Turn Your Computer Into an Alarm Clock, Wake You Up to Movies or Music
Have you ever wanted to turn your computer into an alarm clock that lets you wake up to a favorite song, movie, or podcast? It’s easy with Windows and VLC.
Have you ever wanted to turn your computer into an alarm clock that lets you wake up to your favorite music, movie, or podcast? It’s easy to set up on Windows using Task Scheduler.
Make Your Computer Wake You Up to Any Media
Launch Task Scheduler in Windows and create a new Basic Task. If you’ve never used Task Scheduler before, check out my article on making Windows run Disk Cleanup automatically.
Here I’m using our favorite free and light-weight media player, VLC. Of course, you can use whatever program you want, but I wouldn’t expect consistent results from the bloated and problematic iTunes.
In the Start a Program section of the Wizard put in the path to VLC, then the path to the music, video, or podcast you want to play. One thing to note is that the Add Arguments path to the media file has no spaces in it.
After setting up the task, check the “Open the Properties Dialog for This Task When I Click Finish.” This will allow you to configure other settings for how the task runs.
If you’re using a laptop or computer that goes into Sleep Mode during the night, go to the Conditions tab and check “Wake the Computer to Run This Task.”

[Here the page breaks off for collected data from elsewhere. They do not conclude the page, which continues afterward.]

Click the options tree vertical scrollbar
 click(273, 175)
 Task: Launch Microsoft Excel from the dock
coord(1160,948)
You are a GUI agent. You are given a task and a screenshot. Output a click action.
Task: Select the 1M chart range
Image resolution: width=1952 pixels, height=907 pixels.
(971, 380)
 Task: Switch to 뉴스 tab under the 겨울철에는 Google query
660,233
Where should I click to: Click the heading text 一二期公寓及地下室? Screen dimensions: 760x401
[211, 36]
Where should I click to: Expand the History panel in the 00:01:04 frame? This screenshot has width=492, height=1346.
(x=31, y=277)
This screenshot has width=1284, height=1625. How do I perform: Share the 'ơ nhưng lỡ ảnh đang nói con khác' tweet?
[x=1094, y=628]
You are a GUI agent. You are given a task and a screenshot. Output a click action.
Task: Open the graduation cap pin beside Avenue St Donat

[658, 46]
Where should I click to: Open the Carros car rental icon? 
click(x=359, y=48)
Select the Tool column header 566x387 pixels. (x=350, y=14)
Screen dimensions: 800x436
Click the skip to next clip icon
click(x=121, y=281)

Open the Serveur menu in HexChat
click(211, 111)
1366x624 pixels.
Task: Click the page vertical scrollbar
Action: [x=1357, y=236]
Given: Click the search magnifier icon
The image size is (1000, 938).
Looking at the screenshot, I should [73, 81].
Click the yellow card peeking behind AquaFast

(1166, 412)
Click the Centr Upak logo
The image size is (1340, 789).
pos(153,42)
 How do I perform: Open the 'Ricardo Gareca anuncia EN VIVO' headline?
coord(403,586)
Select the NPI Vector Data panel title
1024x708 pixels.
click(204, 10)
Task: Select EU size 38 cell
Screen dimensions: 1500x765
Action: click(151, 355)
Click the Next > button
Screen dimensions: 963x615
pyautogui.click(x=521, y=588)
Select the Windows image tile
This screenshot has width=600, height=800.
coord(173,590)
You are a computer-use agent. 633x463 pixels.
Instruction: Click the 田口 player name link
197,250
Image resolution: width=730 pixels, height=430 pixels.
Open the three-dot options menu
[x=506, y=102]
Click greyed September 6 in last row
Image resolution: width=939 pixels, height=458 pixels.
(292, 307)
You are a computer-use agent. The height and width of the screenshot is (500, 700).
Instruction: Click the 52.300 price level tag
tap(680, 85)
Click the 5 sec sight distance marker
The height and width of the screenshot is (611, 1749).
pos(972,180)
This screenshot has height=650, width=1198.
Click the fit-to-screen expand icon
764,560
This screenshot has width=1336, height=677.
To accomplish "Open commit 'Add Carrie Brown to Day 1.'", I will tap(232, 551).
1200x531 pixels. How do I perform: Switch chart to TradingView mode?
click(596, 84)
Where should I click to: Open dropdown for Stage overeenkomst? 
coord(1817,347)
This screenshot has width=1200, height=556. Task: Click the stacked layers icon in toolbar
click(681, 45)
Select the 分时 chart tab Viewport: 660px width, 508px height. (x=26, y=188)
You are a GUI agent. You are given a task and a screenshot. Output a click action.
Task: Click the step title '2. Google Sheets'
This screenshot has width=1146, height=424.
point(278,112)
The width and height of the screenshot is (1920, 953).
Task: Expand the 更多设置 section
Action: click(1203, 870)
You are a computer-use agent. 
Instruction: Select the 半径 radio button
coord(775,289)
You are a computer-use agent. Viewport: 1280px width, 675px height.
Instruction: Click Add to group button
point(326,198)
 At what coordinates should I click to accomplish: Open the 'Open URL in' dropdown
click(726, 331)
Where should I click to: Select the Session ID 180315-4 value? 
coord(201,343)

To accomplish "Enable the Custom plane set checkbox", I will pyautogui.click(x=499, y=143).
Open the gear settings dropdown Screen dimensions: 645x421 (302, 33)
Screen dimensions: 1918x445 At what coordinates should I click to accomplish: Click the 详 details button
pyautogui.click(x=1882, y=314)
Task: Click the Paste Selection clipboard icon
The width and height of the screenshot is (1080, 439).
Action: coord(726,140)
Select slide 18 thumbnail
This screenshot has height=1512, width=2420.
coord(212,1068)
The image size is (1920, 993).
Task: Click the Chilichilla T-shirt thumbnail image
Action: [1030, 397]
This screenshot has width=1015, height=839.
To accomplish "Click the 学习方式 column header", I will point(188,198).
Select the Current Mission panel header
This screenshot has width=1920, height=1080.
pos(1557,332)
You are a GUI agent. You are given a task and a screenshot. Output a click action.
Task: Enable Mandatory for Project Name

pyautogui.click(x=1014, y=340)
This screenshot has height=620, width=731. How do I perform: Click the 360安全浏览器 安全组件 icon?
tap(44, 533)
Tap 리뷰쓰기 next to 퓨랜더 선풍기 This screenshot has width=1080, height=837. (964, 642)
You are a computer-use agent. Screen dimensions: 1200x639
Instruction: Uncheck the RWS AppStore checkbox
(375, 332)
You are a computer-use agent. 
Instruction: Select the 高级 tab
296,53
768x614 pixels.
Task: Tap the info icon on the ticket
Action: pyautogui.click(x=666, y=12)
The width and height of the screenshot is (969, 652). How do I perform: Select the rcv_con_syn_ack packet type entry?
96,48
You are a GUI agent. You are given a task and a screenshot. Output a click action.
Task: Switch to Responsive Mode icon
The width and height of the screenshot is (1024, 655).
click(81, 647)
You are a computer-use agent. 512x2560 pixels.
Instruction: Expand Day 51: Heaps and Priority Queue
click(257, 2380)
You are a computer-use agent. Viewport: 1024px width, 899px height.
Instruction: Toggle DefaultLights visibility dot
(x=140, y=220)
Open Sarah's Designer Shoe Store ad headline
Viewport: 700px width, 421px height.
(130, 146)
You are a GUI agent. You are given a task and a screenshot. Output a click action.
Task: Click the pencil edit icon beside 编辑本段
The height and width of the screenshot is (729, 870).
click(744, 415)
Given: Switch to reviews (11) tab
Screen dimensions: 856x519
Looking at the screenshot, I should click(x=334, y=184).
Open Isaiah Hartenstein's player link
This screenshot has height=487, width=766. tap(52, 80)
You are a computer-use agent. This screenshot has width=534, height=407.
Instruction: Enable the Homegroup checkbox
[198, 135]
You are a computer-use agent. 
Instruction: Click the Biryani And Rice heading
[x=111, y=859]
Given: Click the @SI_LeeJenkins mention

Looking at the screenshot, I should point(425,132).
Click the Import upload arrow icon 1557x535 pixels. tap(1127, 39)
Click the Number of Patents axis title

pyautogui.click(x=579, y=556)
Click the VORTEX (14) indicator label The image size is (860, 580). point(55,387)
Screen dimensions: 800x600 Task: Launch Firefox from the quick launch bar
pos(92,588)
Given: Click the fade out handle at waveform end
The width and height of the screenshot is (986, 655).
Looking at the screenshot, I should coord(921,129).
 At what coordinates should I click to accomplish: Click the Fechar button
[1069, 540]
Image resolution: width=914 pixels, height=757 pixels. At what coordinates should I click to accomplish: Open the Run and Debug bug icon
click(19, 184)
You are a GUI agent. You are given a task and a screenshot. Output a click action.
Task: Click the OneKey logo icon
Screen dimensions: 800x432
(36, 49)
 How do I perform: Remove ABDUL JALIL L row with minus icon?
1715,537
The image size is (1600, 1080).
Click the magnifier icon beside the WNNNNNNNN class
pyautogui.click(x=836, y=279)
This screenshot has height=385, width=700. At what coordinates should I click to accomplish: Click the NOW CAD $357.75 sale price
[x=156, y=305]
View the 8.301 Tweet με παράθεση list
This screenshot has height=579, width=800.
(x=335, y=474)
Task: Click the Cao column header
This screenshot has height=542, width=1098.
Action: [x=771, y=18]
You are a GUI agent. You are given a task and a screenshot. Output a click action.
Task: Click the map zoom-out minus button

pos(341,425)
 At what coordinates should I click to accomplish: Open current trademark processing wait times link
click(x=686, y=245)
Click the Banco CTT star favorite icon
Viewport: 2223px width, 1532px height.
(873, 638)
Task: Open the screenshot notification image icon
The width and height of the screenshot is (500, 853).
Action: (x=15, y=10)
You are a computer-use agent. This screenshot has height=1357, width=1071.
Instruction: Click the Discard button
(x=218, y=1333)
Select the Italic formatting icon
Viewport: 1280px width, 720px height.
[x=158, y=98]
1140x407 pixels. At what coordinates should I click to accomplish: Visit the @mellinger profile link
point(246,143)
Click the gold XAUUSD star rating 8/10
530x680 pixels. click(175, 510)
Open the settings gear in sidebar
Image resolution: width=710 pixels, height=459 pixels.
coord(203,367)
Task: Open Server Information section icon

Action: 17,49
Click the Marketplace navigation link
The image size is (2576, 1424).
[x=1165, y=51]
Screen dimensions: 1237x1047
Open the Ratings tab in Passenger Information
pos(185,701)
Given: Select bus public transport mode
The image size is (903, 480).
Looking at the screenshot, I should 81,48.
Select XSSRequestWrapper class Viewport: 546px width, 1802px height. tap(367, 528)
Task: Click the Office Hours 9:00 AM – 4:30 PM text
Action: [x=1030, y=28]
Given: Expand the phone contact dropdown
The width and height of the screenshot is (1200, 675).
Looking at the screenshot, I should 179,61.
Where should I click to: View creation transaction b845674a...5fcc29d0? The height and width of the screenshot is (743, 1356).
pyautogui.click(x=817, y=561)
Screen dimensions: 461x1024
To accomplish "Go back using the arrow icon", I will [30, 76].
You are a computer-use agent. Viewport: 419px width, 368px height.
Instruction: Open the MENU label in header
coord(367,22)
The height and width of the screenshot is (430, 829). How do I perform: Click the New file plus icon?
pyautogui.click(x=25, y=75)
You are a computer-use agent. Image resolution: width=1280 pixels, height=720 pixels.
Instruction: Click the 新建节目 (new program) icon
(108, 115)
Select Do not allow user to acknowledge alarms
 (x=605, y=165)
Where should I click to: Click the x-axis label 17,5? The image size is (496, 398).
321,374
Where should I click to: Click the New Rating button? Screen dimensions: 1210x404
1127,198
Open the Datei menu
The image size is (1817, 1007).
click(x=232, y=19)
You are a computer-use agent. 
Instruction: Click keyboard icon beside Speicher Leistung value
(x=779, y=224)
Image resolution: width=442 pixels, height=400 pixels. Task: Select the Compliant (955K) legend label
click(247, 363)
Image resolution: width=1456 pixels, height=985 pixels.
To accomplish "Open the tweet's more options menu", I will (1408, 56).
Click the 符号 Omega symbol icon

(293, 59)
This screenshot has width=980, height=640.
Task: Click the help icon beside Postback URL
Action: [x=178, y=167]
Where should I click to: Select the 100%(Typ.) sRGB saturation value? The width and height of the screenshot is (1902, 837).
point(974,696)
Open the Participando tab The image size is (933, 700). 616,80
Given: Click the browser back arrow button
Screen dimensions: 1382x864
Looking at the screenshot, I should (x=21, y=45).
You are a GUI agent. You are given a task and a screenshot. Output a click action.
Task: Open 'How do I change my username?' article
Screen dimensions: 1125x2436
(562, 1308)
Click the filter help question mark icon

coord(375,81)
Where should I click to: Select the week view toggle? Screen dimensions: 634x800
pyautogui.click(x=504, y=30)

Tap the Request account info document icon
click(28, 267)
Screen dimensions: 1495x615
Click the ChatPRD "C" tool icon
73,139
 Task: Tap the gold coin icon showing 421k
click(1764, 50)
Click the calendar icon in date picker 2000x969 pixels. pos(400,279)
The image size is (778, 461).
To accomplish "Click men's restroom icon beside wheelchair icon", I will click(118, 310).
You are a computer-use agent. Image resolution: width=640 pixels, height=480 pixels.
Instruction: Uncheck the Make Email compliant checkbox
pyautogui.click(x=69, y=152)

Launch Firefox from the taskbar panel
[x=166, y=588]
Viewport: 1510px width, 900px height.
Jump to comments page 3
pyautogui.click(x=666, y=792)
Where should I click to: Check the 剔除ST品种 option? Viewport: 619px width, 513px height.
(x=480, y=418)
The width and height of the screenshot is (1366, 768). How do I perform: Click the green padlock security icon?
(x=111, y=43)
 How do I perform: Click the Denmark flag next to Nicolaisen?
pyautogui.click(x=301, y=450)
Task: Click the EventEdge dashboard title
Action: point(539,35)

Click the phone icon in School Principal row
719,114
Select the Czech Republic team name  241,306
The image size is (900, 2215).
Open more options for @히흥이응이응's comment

That’s all there is to it. You can add whatever media you want – podcasts, music, TV, or movies. It’s fun to change it up depending on the mood you want to wake up to.
Dante
May 23, 2013 at 12:11 pm
Love this. Set this up to play deadmau5’s strobe. Alhough is a little difficult that your specifications can’t have any spaces. I just put my song on the desktop to eliminate that factor. Anyways, love this. i have a big problem waking up in the morning :)
Brian Burgess
May 27, 2013 at 6:13 pm
Yup. It’s like having the ultimate alarm clock.
Peter Bealand
September 2, 2015 at 11:52 pm
is there anyway to make the audio repeate
Matt
October 18, 2021 at 6:04 am
@Peter Bealand: for vlc add “–loop” to the argument
chagrined
October 2, 2016 at 2:27 am
you failed to mention how to get it to play specific music, or even any music. pretty key.
Skywalker8921
November 4, 2013 at 2:15 pm
If your path contains space, simply wrap it with quotes (“)!
Will
February 11, 2023 at 11:33 am
Would it be possible to get an example?
SURESH NAIR
February 8, 2016 at 3:22 am
How and where to add the song path?
ian townsend
June 21, 2016 at 4:03 pm
can i get spotify playlists to start up ? if so how ?
Teddy
September 28, 2016 at 7:18 pm
Hi, it seems you glossed over the part I am really struggling with. I can’t figure out how to find “path” to the program I want to run. I have windows 10, is this why I am having trouble? Any help will be appreciated.
rtcj96
April 2, 2017 at 11:02 pm
I had to send my phone in for repairs, and I usually rely on that for my alarm clock so this is really useful! Thanks.
Matt
October 18, 2021 at 6:06 am
For me the computer does ‘wake up’ and the task starts, but the screen doesn’t turn on until you press a button and you don’t hear the audio play until you log-in (with hp zbook G3, latest W10 and driver updates, and also same behavior with 3 other computers, so this seems standard behavior). When I just lock it, the music does start; when it wakes up from sleep without a password, I still need to press a button before I hear the music. It seems that there are some hidden assumptions on settings or hardware that I have not yet managed to find or that windows has prevented this from working with a recent update. Does this still work for any of you?